Hollywood's Cinerama Dome Shuttered in Arclight's Mass Closure

The Cinerama Dome Theater in Los Angeles, California on May 24, 2021. (Maxim Elramsisy | The Corsair)

The Cinerama Dome Theater in Los Angeles, California on May 24, 2021. (Maxim Elramsisy | The Corsair)

Arclight Cinemas and Pacific Theaters announced their nationwide closure of theaters on April 12, leaving Southern California to lose approximately 300 movie screens. Included in the mass closure was Hollywood's prized Cinerama Dome.

Steven DeVorkin, a lifelong Angeleno and former Corsair editor from 1974, cites the construction of the Cinerama Dome as a pivotal part of his lifetime.

"I watched them build [the Dome] when I was 9 years old in ‘63...On the worksite, they had pictures of Alfred E. Newman up...The movie was It’s a Mad, Mad, Mad, Mad World, coming to this theater in 1963… They were promoting that as the big premier motion picture at the Cinerama Dome," he said.

"It was the first theater built from the ground up using a geodesic dome. We were looking forward to the 1964 World’s Fair," DeVorkin said. "This was the future. This was the burgeoning future that we’d been all promised and here it was going up in Hollywood."

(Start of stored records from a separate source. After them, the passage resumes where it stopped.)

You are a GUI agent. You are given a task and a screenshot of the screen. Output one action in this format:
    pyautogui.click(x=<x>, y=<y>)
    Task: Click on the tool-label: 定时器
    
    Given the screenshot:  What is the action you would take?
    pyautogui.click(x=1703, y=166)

From an architectural standpoint, the Cinerama Dome is one of the last remaining film domes of its kind in the world. The design was created by renowned architect Welton Becket, who also produced the blueprint for the Santa Monica Civic Auditorium. Its rare geodesic structure, formed with cement, combined with the use of three projectors and a curved 90-foot screen, gave viewers a unique cinematic experience. The theater and marquee were declared as historic-cultural monuments in 1998 by the Los Angeles Department of City Planning.

“I would hope that someone takes it over... and turns it into a place for film preservation and exploration... [showcasing] presentational movies, which is sort of counterintuitive to this day and age of streaming," said Devorkin. "Hopefully after this pandemic, there is still a place for people to meet and talk and be in the group experience in which movies have been.”

Los Angeles film-lovers have taken to social media sites to outpour their mourning for the Dome. Users are sharing stories of their favorite viewings and expressing their passion for the theater's preservation.

Ben Steinberg, an avid patron of the Cinerama Dome, created a petition and donation page to revive its operation.

“Before the pandemic, I would go to Arclight cinemas and specifically the Cinerama Dome, probably like twice a week. It was basically a ritual or routine for me... So when I saw that they announced that they were going to close forever I knew there would have to be some way we could save the Dome,” said Steinberg.

The petition calls on well-known studios like Amazon, Walt Disney Studios, Apple, and Netflix to step in and save the theater's legacy. As of May 24, it amassed over 25,000 signatures.

This is not the first time the Dome faced critical changes. In 1998, the Dome's architectural design was threatened; Arclight made plans to tear down it's plaza, box offices, and marquee to create a restaurant and add stadium-style seating. Advocacy groups banded together to preserve its original structure, as seen today, with some added screen and acoustic upgrades.

In the last year, restaurants and concert venues struggled to keep the lights on without business from their dedicated patrons. Movie theaters, even well known chains, are no exception. Angelenos are hopeful that their collective voices can once again change the tides for the Cinerama Dome, preserving a piece of Hollywood history, and reviving its legacy for years to come.